● **Your goal**: From the United Airlines overbooking article below, output the text between "Seemingly out of" and "placed on leave.", inclusive, with no changes.

● **Passage**:
<<<<
Overbooking is a common trend for businesses in the travel industry. In the pursuit of maximizing capacities, hotels and airlines anticipate “no-shows,” and use complex algorithms to account for any shortfalls.

United Airlines is not immune to the commonly used practice. However, when faced with resistance, the famed airline launched a different type of “trend.”

Social media was abuzz on Sunday evening when footage of a man being forcibly removed from United Airlines Flight 3411 from Chicago to Louisville. The events leading up to it is a lesson for any business on how to handle a problem created by their own policy.

The drama was put into motion when passengers at the gate were told that their flight was overbooked. To entice one of them to give up their seat, they offered $400 and a hotel stay to wait for a flight the next day. No one took them up on their offer.

After being allowed to board the flight, passengers were informed by United that four stand-by employees needed to be in Louisville for a Monday flight. Doubling the monetary reward still failed to entire travelers.

Seemingly out of options, a manager announced a computer “lottery” to select four people to leave the flight. A couple was selected and immediately deplaned. The third man chosen refused.

That’s when many cell phone cameras began documenting what would become a public relations nightmare for United. Footage taken by “shocked and upset” passengers showed Elizabethtown doctor David Dao, his face bloodied, literally dragged kicking and screaming by a security officer.

The now-viral incident got the attention of the Chicago Department of Aviation who claimed that it was not in accordance with standard operating procedures and the actions of the officer who has been since placed on leave.

The damage done to United Airlines is still unknown, as is the possibility or probability of lawsuits against the company.

One of the most valuable assets a business has is its image. While not all crises can be anticipated, responses to sudden problems should be resolved by assessing the costs versus the risk, particularly when most customers are always carrying a camera.

Whether more measured approaches such as sweetening the pot would have been more effective, United now finds themselves with a controversy that has boiled over.
>>>>
● **Excerpted records**:
<<<<
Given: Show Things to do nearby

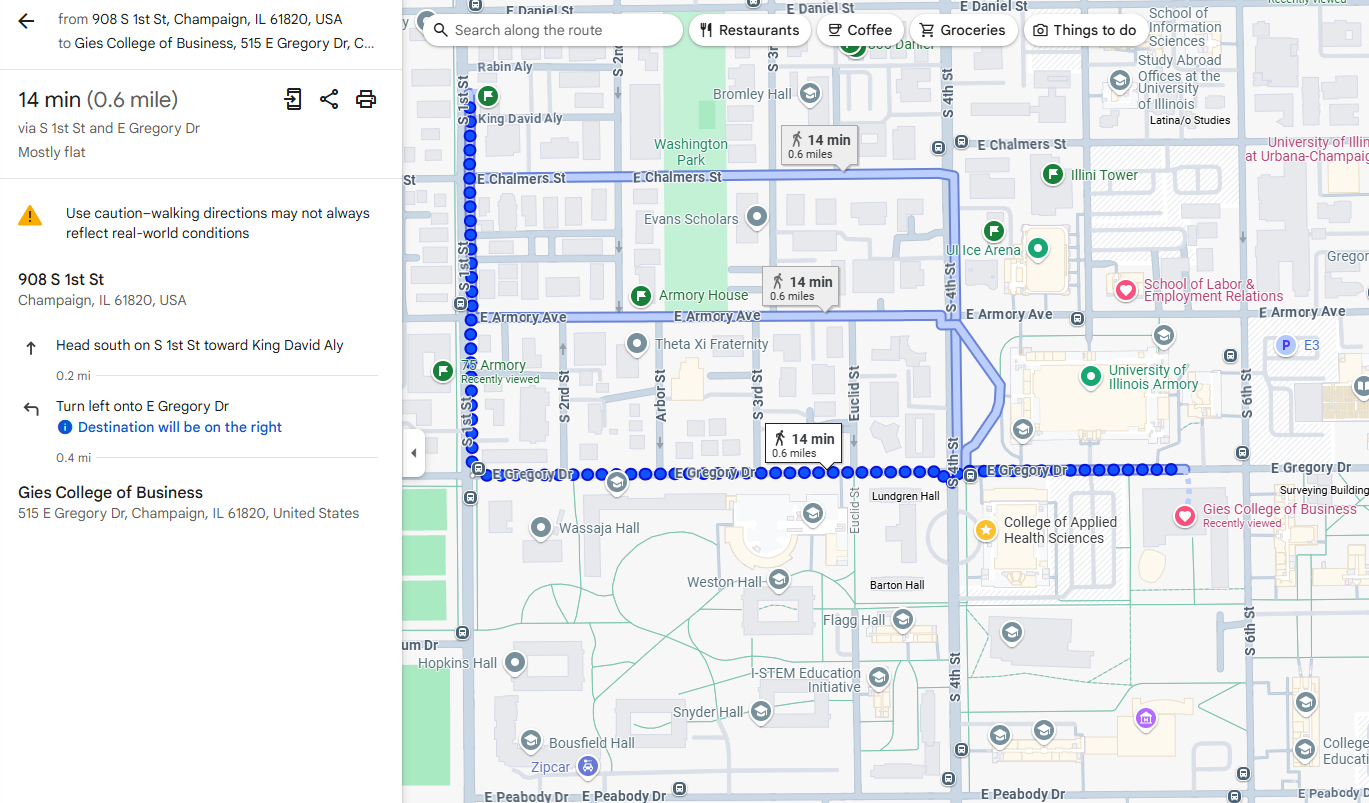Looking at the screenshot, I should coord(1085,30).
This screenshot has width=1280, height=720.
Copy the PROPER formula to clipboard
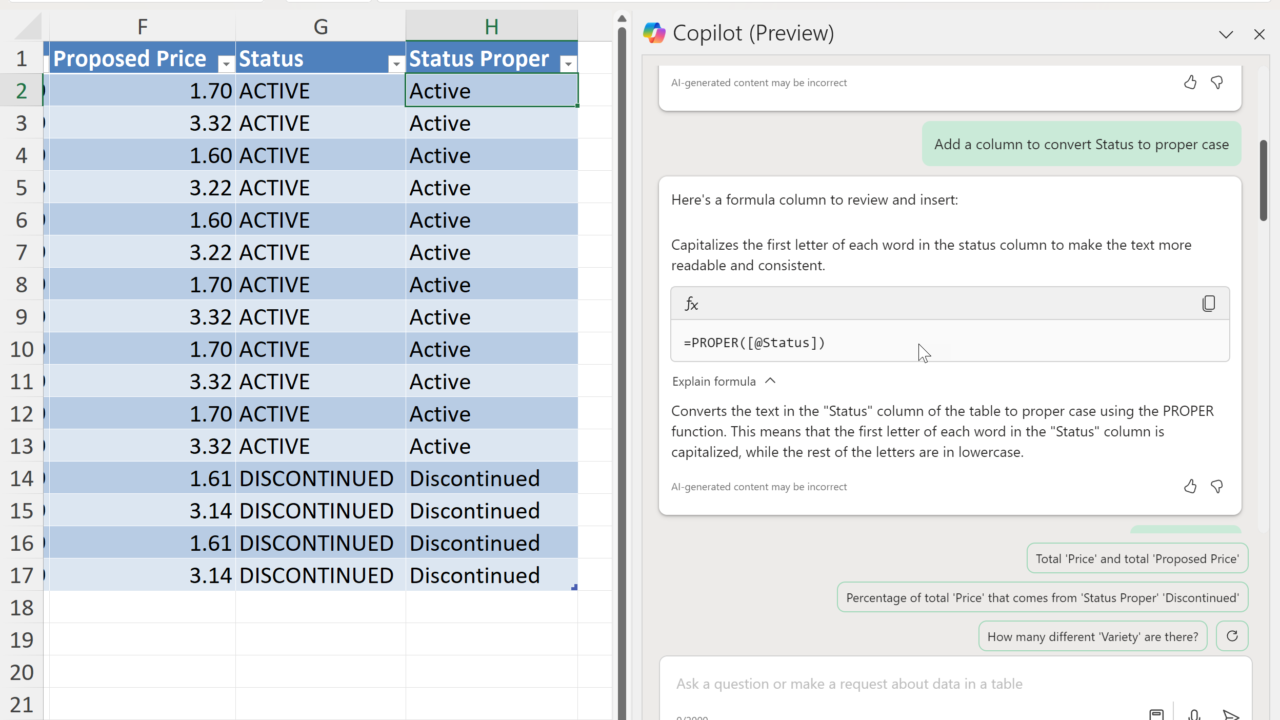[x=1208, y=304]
>>>>
● **Exercise response**:
Seemingly out of options, a manager announced a computer “lottery” to select four people to leave the flight. A couple was selected and immediately deplaned. The third man chosen refused.

That’s when many cell phone cameras began documenting what would become a public relations nightmare for United. Footage taken by “shocked and upset” passengers showed Elizabethtown doctor David Dao, his face bloodied, literally dragged kicking and screaming by a security officer.

The now-viral incident got the attention of the Chicago Department of Aviation who claimed that it was not in accordance with standard operating procedures and the actions of the officer who has been since placed on leave.